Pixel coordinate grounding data

^^^^^^^^^^^^^^^^

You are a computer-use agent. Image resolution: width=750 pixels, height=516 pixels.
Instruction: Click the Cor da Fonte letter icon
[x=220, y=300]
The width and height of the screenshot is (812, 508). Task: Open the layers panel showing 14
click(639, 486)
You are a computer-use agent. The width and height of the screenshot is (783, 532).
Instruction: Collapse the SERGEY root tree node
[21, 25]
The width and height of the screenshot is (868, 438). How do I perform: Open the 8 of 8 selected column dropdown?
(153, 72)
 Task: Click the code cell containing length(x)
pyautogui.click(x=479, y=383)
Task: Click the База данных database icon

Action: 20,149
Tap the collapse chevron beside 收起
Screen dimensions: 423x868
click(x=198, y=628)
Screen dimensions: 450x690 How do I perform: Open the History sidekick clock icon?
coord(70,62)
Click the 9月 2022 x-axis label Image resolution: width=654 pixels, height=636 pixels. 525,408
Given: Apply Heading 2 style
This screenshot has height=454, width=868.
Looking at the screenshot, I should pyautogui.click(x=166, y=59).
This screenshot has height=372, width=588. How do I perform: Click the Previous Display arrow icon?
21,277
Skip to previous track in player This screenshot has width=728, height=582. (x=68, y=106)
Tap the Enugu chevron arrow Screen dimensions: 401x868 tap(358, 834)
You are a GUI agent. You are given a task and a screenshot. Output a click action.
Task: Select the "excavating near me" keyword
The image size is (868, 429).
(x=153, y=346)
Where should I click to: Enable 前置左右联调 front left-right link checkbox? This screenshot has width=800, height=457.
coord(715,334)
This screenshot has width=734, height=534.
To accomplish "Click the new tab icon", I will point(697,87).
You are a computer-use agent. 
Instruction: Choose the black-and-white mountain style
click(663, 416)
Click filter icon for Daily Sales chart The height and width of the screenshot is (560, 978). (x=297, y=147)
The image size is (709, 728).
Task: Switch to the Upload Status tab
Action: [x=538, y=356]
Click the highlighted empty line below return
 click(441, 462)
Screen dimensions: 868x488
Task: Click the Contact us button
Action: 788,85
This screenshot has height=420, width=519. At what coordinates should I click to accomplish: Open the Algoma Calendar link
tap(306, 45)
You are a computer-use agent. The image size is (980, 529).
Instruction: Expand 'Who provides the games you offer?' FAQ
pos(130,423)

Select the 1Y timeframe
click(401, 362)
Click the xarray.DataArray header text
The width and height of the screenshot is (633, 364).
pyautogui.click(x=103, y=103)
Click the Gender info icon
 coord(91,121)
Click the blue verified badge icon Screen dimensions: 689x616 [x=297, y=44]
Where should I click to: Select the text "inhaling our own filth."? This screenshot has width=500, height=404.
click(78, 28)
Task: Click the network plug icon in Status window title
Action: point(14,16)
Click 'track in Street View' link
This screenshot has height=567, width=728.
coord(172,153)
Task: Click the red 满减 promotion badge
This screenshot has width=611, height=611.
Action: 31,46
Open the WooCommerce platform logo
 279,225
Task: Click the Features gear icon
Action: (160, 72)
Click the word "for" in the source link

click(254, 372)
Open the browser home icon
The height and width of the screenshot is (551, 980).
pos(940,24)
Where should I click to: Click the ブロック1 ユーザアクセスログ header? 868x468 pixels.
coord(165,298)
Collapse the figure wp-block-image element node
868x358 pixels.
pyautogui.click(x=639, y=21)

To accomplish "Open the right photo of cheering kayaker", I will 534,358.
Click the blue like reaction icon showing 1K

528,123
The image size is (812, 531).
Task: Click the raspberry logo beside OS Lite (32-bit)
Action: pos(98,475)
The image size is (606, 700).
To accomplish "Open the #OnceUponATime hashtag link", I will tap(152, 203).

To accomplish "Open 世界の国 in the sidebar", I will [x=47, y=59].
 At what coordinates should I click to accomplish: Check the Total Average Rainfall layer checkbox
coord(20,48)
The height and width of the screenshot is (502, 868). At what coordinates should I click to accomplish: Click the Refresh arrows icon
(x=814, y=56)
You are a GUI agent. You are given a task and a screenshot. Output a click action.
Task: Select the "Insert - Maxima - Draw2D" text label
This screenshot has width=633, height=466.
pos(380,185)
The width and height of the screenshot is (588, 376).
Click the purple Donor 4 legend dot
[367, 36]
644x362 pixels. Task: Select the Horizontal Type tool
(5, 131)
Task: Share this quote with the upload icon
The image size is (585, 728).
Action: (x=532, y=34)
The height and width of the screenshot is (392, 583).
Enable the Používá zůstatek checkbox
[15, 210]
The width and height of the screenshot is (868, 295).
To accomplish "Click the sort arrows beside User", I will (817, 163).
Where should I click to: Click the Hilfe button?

^^^^^^^^^^^^^^^^

Try it = Please show the lines in the entries above that hold the string "agent".

Response =
You are a computer-use agent. Image resolution: width=750 pixels, height=516 pixels.
You are a computer-use agent. The width and height of the screenshot is (783, 532).
You are a GUI agent. You are given a task and a screenshot. Output a click action.
You are a computer-use agent. 
You are a computer-use agent. The image size is (980, 529).
You are a GUI agent. You are given a task and a screenshot. Output a click action.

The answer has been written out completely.